The OCR engine does not support languages where characters are not presented from left to right, including:

  • Korean vertical
  • Hebrew
  • Arabic
  • Urdu
  • Persian
  • Syriac
  • Sindhi
  • Kurdish with Arabic script

A pair of APIs to list the available languages for use with OCR processing and to determine if a specific language file is found in the tessdata4 folder.

Note that the OCR engine in Adobe PDF Library is only compatible with the Windows, Linux, and macOS 64-bit platforms.

Resources

The files found in the folders under Resources are used for a variety of operations, including creating/setting text and extracting or parsing content. Some of these are font files. Datalogics recommends that you include all of the resources in the Resources tree with your distribution. If, however, you need to limit the total size of the files included in your application, some of the components in the Resources folder can be removed.

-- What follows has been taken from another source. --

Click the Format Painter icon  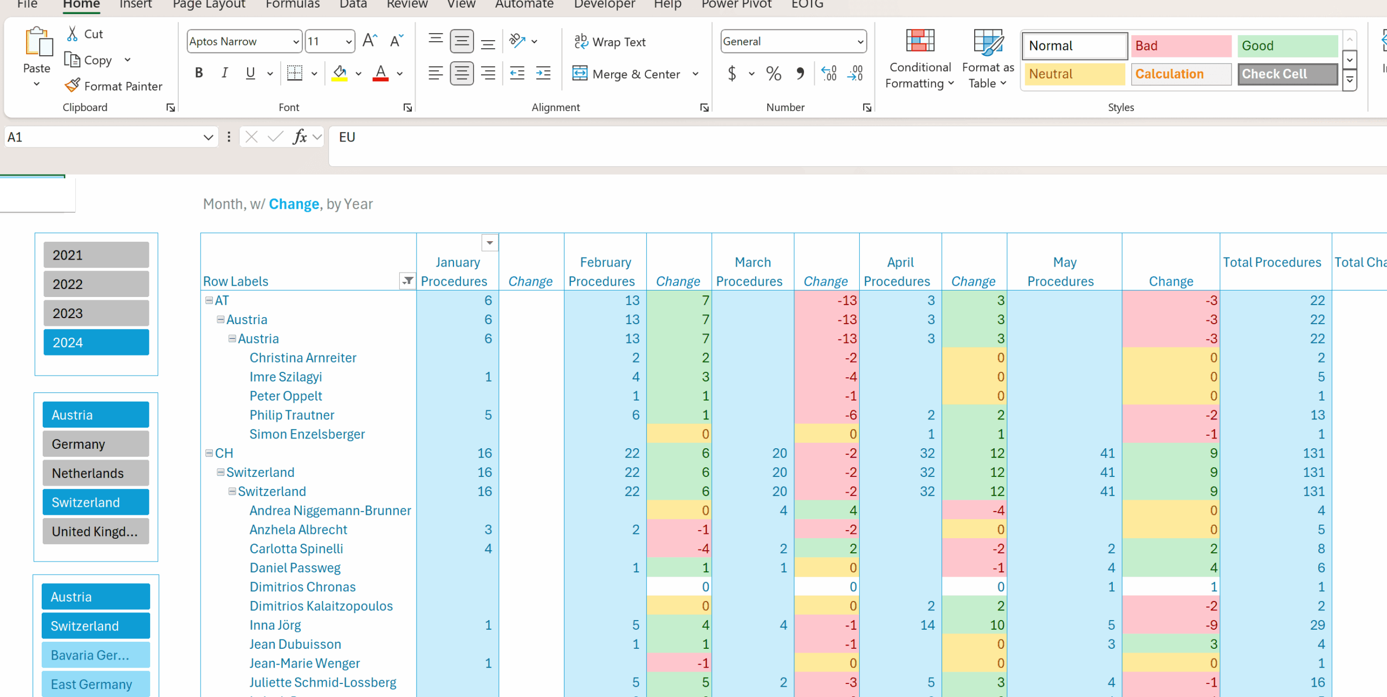tap(72, 86)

  • Font. This folder includes a collection of fonts, including CJKV fonts. CJKV fonts are Multi-byte (16 bit) character fields mostly used by Chinese, Japanese, Korean, and Vietnamese characters. Thus a CJKV character is twice as wide as a normal single-byte character space. The double byte character field is needed because these languages have so many characters that a single 8 bit character field is not enough to represent all of them, but the font files that result tend to be larger than typical fonts. You can leave these files out of your distribution package if you will not be processing documents with CJKV content.
  • CMap. Some fonts in PDF files use predefined mappings between character encodings and specific, predefined character identifier sets. These mappings are called Character Maps (CMaps). We recommend that they all be included with your distribution, even though they can be quite large.
  • Joboptions. The Joboption file is only used by the XPS plug-in provided with the Library. You can leave this file out of your distribution if your application does not use this plug-in.
  • Color. This is used for rendering, printing, and conversion operations.
  • Unicode. Used for text extraction and for text conversion during printing, rendering, and conversion operations. Unicode is an international font standard.
  • tessdata4. This folder contains language files for applications that use the OCR engine.  It can be removed if OCR is not used.

The .NET and Java interfaces will look for the Resources folder under the primary deployment folder. The Font, CMap, Color, and Unicode path names can be specified during the Library initialization.